I’m not a well versed C++ programmer so I’d have to check if I wanted to be completely certain. My gut tells me finished_threads__ is incremented first and the equality comparison executes second, but I wouldn’t bet on my balls here. Also, is the above code somehow different from this:
if ( finished_threads_++ == threads_ ) {…}
I don’t know. I of course have all the capabilities in my brain to find out. But I can tell you I really don’t know. I have actually discussed this at great length with my teacher at the Uni. and we’ve gone through many intricate semantics of order of execution and so forth, but since I’m not writing C++ even monhtly, I really don’t know right now.
One more: does the incrementation hold always or does it depend on the equality comparison?
My point here is that be explicit and write clean code. Use the way that is completely clear and self-documenting from the beginning. If the other person has to think even for half a second what the code means, it’s not clear. Because this adds up. If you have a codebase filled with these little things that bend your mind when someone asks clever questions about them the mental/cognitive/whatever burden of understanding and arguing about the code gets higher.

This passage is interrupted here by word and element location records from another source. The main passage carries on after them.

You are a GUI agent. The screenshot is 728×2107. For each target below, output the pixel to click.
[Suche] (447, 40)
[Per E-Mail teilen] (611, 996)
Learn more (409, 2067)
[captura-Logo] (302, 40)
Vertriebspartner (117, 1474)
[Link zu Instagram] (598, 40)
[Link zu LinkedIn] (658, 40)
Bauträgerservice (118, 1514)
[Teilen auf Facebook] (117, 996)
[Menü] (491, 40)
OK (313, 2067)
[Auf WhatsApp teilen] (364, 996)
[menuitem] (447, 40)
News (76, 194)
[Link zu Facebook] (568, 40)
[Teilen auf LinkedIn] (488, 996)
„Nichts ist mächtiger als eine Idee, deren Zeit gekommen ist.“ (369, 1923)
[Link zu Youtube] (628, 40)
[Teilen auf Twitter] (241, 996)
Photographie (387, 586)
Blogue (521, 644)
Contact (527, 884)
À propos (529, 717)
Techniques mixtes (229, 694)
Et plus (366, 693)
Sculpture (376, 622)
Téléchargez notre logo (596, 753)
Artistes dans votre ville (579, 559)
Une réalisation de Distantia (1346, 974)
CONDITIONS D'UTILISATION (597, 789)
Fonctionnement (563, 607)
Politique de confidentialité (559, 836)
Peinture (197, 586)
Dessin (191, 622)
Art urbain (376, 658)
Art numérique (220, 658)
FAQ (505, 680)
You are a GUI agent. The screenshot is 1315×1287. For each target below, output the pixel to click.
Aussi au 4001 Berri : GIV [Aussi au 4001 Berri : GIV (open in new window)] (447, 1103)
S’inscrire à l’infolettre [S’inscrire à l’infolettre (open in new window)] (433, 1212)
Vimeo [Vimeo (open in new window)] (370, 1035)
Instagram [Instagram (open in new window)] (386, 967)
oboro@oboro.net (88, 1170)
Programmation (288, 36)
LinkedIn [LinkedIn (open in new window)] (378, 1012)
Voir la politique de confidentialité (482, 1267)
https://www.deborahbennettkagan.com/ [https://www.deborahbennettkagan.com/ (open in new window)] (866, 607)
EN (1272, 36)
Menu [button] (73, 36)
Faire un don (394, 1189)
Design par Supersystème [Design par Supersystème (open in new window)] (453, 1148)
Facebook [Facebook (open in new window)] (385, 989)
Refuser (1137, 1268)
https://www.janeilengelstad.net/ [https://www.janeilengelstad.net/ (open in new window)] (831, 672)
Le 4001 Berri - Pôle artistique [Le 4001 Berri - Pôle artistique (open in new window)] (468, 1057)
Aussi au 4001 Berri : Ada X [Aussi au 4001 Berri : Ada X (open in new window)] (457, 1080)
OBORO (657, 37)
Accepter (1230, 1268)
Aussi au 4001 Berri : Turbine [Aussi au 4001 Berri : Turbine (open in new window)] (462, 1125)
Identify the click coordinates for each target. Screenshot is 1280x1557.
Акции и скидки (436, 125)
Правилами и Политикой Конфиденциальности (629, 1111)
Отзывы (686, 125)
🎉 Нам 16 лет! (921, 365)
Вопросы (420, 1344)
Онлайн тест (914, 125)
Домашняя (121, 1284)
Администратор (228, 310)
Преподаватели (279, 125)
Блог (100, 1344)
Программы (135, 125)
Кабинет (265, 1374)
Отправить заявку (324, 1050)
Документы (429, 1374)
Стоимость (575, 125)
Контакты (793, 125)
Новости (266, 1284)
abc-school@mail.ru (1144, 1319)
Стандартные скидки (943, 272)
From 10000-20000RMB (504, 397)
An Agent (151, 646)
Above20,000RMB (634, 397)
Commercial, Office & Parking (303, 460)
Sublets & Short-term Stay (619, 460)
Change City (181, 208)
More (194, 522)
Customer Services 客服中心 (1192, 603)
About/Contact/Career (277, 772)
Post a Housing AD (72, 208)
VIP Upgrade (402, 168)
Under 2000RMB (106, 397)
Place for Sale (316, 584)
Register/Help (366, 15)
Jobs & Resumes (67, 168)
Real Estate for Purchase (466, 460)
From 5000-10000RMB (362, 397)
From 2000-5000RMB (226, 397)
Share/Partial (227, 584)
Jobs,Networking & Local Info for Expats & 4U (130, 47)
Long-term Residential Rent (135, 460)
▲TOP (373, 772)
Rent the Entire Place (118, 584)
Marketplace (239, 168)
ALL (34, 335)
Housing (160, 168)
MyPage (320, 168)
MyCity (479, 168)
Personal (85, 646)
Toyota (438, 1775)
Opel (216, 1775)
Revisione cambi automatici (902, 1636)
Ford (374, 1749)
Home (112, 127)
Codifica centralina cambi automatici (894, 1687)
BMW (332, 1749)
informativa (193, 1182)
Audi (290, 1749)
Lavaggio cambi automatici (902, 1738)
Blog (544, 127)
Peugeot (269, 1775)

One nice example is the ++ operator. Or chaining of the + operator. Who cares. After listening to Douglas Crockford’s argumentation for always using
i += 1
over
i++
or
++i
I’ve completely switched over. Think about it. Do you know how those three work in all languages? Do they work always the same or do they work differently depending on the context (chained with equality comparison, for instance)? I’m not sure and I don’t want to use even a millisecond to waste my time to think about something like this. I understand, of course, that ++i is different from i++, and there are most certainly cases where using them makes some other part of your code easier to reason about. But if there isn’t some spesific reason that you can articulate and really argument for using one or the other, always choose the clearest option that comes with the least amount of thinking.